The 2018 European Congress Planning Committee reviews all disclosures prior to presentation and has a process of resolution that, if not satisfied, results in the removal of the speaker. The intent of this policy is not to prevent expert speakers with relevant relationship(s), with commercial interest(s), or other interests from involvement in CME but rather to ensure that the Society’s CME activities promote quality and safety, are effective in improving medical practice, are based on valid content, and are independent from commercial interests and free of commercial bias. Disclosure information will be made available to all participants at this meeting. Speakers are also required to disclose this information to participants verbally and on their introductory slide at the beginning of each presentation.

To ensure the integrity of members, volunteers, and leaders and to maintain public confidence, SIS has adopted a policy of uniform disclosure of financial relationships.
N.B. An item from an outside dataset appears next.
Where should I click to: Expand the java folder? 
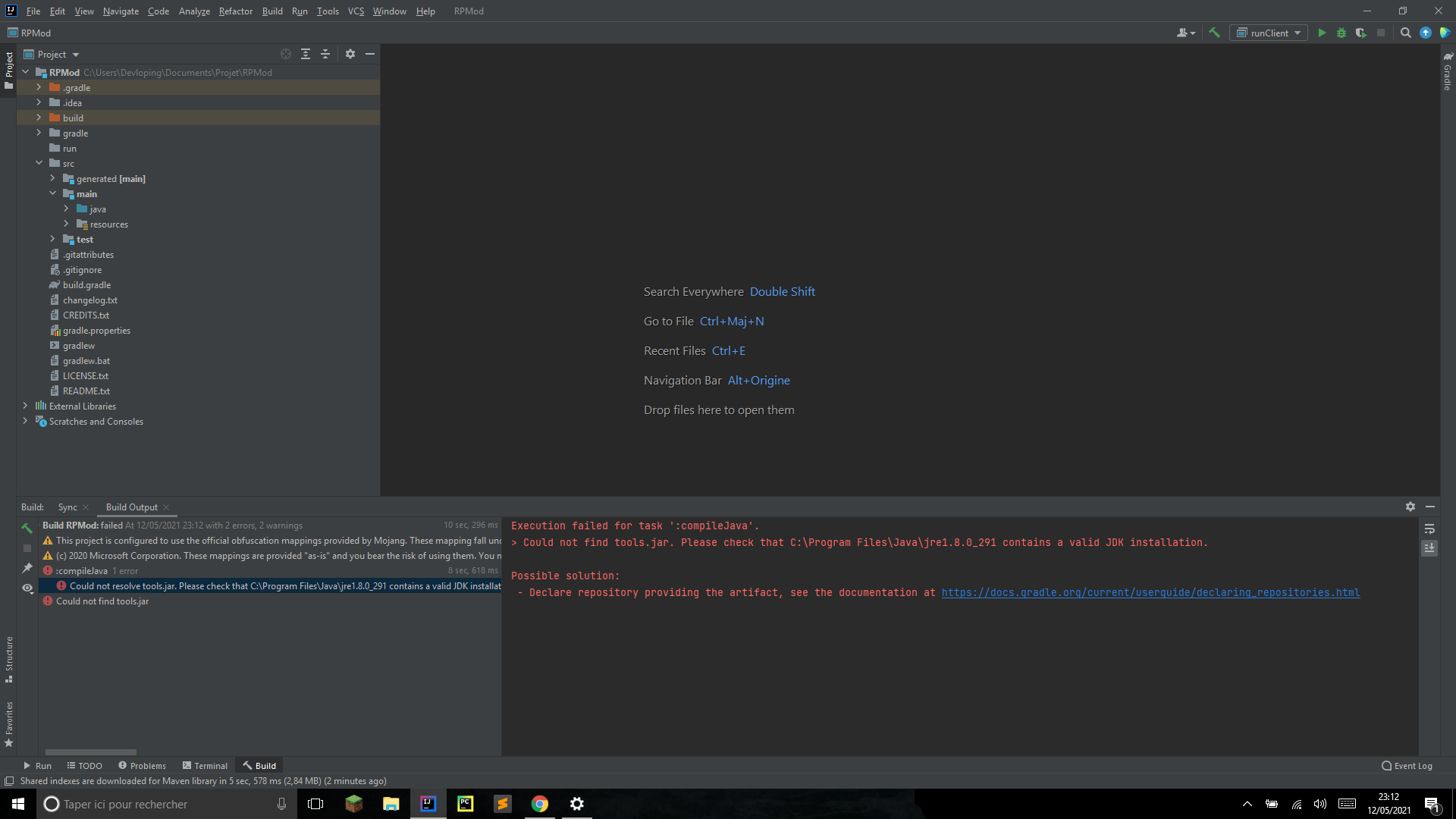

Any individual participating in a sponsored activity must disclose to the audience any financial relationship in which the individual benefits by receiving a salary, royalty, intellectual property rights, consulting fee, honoraria, ownership interest (e.g. stocks, stock options, or other ownership interest, excluding diversified mutual funds), or other financial benefit. Financial benefits are usually associated with roles such as employment, management position, independent contractor (including contracted research), consulting, speaking and teaching, membership on advisory committees or review panels, board membership, and other activities for which remuneration is received or expected.


Commercial Support Disclosure
The Society fully complies with all ACCME requirements for commercial support and maintains a separation of promotion from education. The content or format of SIS CME activities, and related materials, promote improvements or quality in healthcare and not a specific proprietary business interest of a commercial interest. The Spine Intervention Society is a non-profit medical society. Revenues from this and all courses are used for future research and educational endeavors.


U.S. Food and Drug Administration Disclosure
If a device or drug requiring U.S. Food and Drug Administration (FDA) approval is identified as an important component of a presentation, the author must indicate the FDA status of those devices or drugs as “Approved,” “Investigational,” or “Not Approved” for distribution within the United States. The FDA has stated it is the responsibility of the physician to determine the FDA status of each drug or device that he or she wishes to use in clinical practice and to use these products in compliance with applicable law.